The Legislature has signaled the desire to get out of the AGIA contract, a project to take North Slope gas through Canada to North American markets, Walker said, by promoting the bullet line, the Alaska Stand Alone Gas Pipeline project or ASAP.
But both are wrong for the state — and two wrongs don’t make a right, he said.
Walker, general counsel for the Alaska Gasline Port Authority, said the right step for the state is to build a gas pipeline from the North Slope to Valdez, providing the infrastructure for natural gas to be shipped to Valdez where it would be liquefied at a facility built by private industry and shipped to the Asian market.
Because Asian LNG prices are indexed around crude oil prices, the state would make a profit from LNG, as well as meeting in-state energy needs at the best possible price.
The port authority was formed in 1991 and has been somewhat silent in recent years in face of enthusiasm for a pipeline to take North Slope gas to North American markets.
AGPA’s revived enthusiasm for its LNG project is the result of booming shale gas development in the Lower 48 and Canada which is resulting in plans to export LNG from the Lower 48 and the conclusions of a recent study done for the group by Wood Mackenzie which found an Alaska project would be competitive with other proposed projects.
Alaska can compete AGPA asked Wood Mackenzie, an international energy consulting firm, to see if Alaska would be competitive with proposed LNG projects (see story in Aug. 7 issue), in spite of the 800-mile gas pipeline required to move North Slope gas to Valdez.
Wood Mackenzie used data from TransCanada’s Federal Energy Regulatory Commission filings and concluded that because ANS gas was already coming out of the ground, the upstream development cost would be 26 cents per million Btu.
That compares, Walker said, to Kitimat, which is trying to get financing for an upstream cost of $5.20.
Walker doesn’t believe that getting the gas wouldn’t be an issue.
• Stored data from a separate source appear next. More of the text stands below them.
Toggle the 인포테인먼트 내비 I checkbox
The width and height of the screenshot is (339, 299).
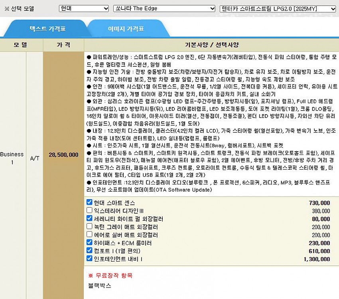89,259
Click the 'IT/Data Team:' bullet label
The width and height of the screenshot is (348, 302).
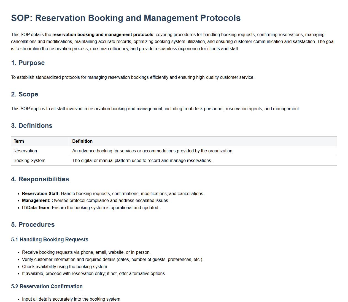[36, 208]
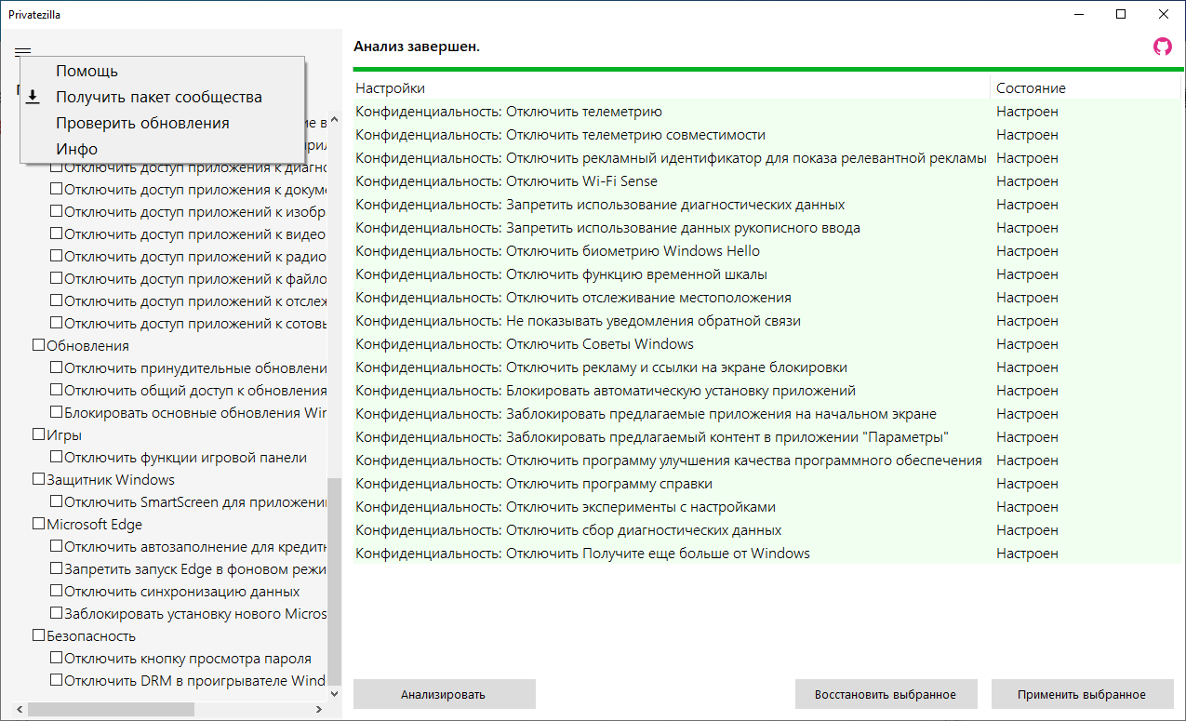Select the Помощь menu entry

pos(87,71)
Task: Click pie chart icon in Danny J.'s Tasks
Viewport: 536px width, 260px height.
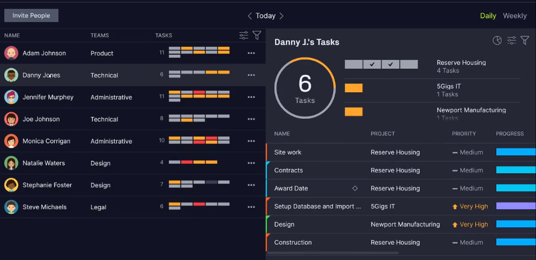Action: pos(497,41)
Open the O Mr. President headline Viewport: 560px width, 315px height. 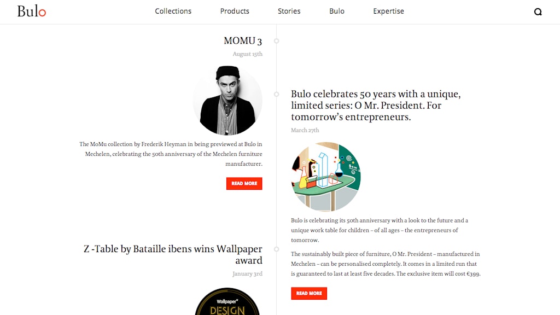coord(376,106)
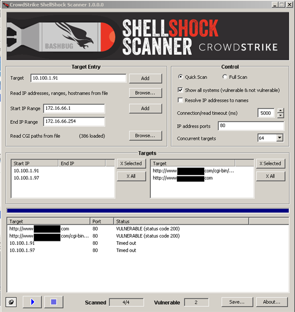Image resolution: width=295 pixels, height=312 pixels.
Task: Decrease the connection timeout with down arrow
Action: (x=280, y=115)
With reasonable expectation of profits, the owners will ship, he said. They just don’t want to take all of the risk; and they don’t owe us a gas line.
As for exporting, he said projects have been getting export licenses to move LNG from the Lower 48.
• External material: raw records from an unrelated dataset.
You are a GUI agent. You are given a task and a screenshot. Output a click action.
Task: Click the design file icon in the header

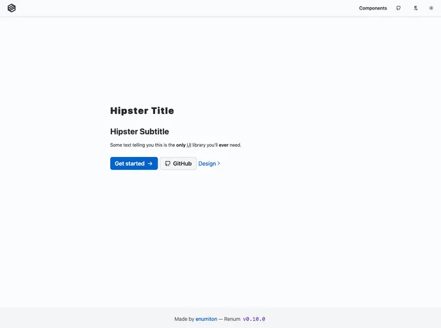(415, 8)
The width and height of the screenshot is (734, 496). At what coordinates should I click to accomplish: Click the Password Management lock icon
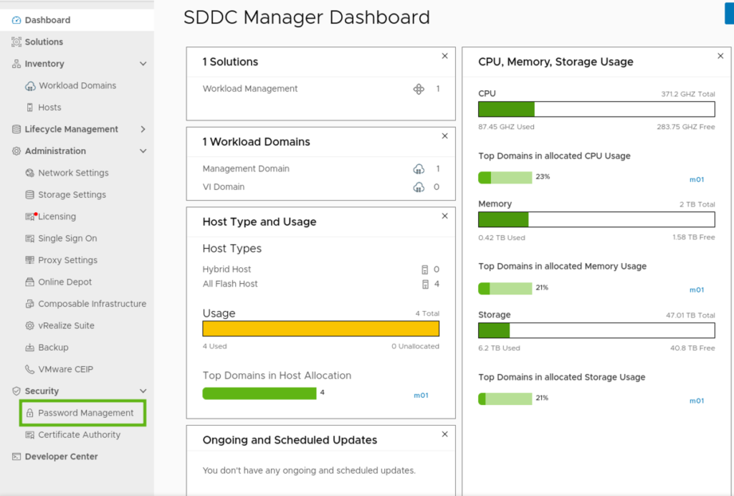[x=29, y=413]
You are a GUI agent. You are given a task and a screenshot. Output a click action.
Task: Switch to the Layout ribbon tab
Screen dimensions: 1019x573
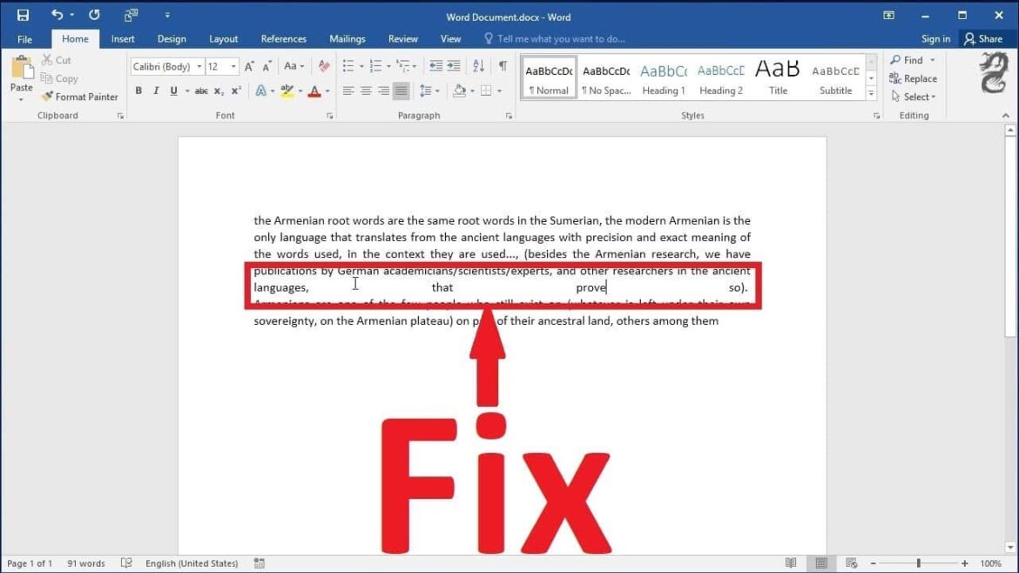(223, 39)
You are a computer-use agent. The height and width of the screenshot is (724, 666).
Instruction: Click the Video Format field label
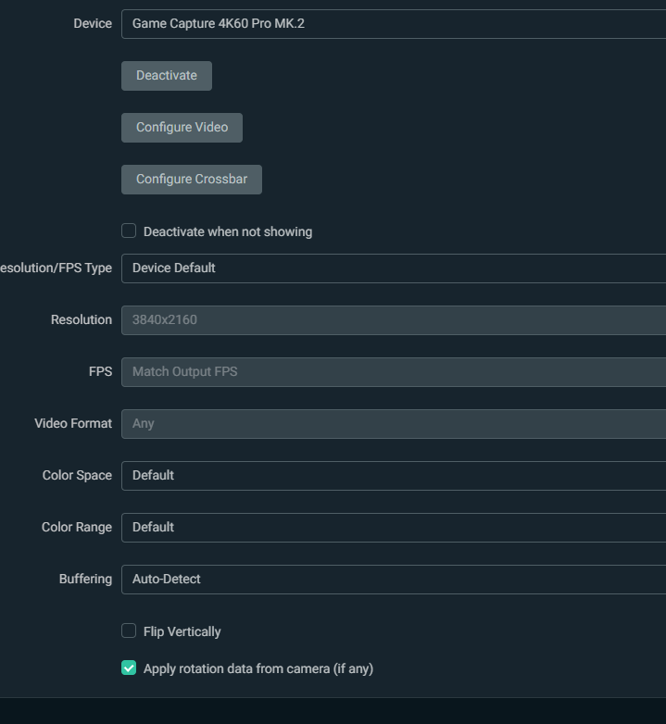click(73, 423)
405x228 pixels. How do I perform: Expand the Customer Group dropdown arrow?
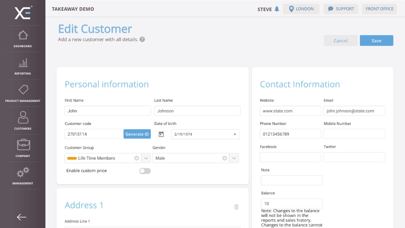click(x=146, y=158)
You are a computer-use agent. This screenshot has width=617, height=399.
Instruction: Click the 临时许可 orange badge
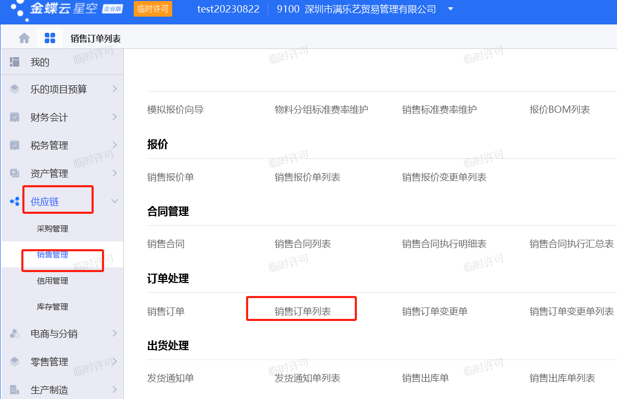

He said the state needs to announce to the world that Alaska’s gas will be available for the Asian market, work with the North Slope producers to market North Slope natural gas to Asian markets, begin working toward financing of a gas line and the LNG project and once long-term gas contracts and financing are secured, begin construction.
Pipeline as infrastructure The gas pipeline should be viewed as infrastructure, he said — and the state should share and shoulder some of the project risk. Walker said we wouldn’t expect Lynden or Carlile, major truckers in the state, to build a highway, and we shouldn’t expect the producers to build a pipeline.
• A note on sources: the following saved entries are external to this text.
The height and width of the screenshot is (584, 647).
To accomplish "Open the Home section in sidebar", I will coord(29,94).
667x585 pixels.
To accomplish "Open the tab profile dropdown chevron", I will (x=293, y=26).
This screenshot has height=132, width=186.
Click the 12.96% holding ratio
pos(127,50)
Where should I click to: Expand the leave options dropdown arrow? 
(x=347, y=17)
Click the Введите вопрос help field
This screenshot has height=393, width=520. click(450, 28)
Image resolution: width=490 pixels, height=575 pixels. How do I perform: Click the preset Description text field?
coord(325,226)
It makes sense for the state to get the gas line built, he said, just as it made sense for the Canadian government to own the first gas pipeline across Canada. But once the Canadian line was built, it was immediately sold, Walker noted.
ASAP, the small in-state line, wouldn’t have the same benefits as a larger line to export LNG, he said, and wouldn’t provide the lowest-cost energy to Alaskans.
Because the gas moved by ASAP would be for in-state use there would be no state revenue.
And because of the small volume, there would be no incentive for natural gas exploration on the North Slope, which is widely expected to result in more oil being found as well as more natural gas.
Walker said only one gas line will be built in the state, and it should be one that benefits all of Alaska.